**Task description:**
Search the records for the word "Switch" and copy each line in which it appears.

**Data for this task:**
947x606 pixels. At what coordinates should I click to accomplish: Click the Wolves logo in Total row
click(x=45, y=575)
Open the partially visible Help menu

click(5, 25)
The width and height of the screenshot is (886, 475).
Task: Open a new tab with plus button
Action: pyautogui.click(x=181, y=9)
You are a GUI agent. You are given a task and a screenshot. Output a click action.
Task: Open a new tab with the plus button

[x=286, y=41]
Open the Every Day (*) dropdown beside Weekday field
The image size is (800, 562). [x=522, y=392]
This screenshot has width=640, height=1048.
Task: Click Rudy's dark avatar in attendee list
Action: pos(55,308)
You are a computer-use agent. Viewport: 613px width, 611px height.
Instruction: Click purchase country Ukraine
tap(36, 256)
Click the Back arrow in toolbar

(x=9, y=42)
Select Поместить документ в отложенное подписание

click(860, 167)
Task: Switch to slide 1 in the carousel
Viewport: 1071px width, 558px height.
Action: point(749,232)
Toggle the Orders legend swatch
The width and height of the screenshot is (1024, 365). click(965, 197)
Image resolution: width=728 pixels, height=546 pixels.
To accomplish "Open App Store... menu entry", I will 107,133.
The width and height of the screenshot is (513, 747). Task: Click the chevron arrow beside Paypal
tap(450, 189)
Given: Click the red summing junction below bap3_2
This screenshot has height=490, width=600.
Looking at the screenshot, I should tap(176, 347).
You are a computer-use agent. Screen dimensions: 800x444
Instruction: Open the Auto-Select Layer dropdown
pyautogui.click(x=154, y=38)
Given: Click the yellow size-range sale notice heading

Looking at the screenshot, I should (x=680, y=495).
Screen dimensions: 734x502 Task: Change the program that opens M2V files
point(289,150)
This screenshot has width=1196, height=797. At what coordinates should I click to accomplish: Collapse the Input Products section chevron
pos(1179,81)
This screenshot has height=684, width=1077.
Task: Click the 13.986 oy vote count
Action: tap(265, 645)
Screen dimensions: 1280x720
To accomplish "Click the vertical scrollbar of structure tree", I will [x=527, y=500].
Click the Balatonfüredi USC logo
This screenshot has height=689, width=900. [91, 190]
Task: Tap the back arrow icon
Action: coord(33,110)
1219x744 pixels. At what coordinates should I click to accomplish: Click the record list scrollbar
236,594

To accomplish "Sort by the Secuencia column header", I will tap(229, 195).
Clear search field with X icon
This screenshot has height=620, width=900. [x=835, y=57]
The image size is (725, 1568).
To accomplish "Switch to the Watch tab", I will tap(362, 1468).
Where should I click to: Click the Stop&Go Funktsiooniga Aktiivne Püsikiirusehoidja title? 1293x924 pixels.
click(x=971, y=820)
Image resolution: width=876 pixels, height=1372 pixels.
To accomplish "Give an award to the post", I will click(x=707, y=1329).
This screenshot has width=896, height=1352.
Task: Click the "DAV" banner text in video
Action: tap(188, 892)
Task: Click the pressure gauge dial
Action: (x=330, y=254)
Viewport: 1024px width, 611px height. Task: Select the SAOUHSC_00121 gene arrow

**Reply to the exercise:**
Task: Switch to slide 1 in the carousel
To accomplish "Switch to the Watch tab", I will tap(362, 1468).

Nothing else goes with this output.